Las pruebas presentadas por la Fiscalía General de la Nación permitieron que un pastor cristiano, aceptara mediante preacuerdo su responsabilidad en el abuso sexual y secuestro de su hijastra, en hechos ocurridos el 29 de abril de 2025 en la vereda San Andrés de Chinchiná (Caldas).
Un juez de conocimiento avaló la negociación judicial y lo condenó a 43 años y 6 meses de prisión por los delitos de acceso carnal violento y secuestro, ambas conductas agravadas.
De acuerdo con la investigación, el hombre con la excusa de estar a solas con la menor de edad de 13 años, la invitó a ver un inmueble que le compraría a su mamá en Chinchiná.
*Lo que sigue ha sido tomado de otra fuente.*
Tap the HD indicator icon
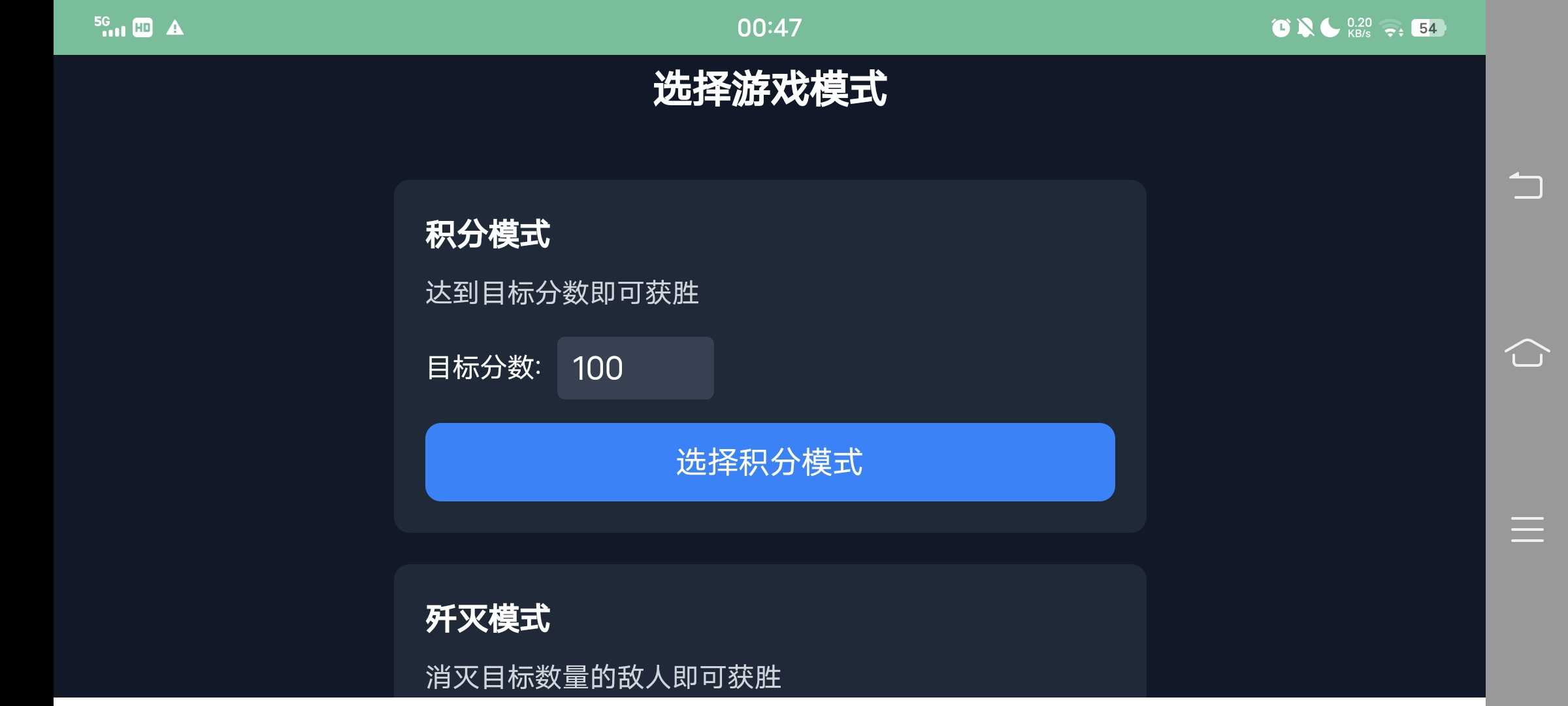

Posteriormente en el trayecto, detuvo el vehículo en el que se movilizaban, la amarró y llevó en contra de su voluntad a una finca de su propiedad.
En el inmueble el hombre la sometió a vejámenes sexuales durante varias horas, y para evitar que los vecinos escucharán los pedidos de auxilio de la menor de edad puso música a alto volumen.
La víctima huyó del lugar y fue auxiliada por la comunidad que detectó que el hoy condenado la estaba persiguiendo.
El agresor huyó en un carro y metros más adelante se habría ido a una cuneta, por lo que se bajó e ingresó a una zona boscosa, en donde la ciudadanía lo detuvo y lo entregó a uniformados de la Policía Nacional.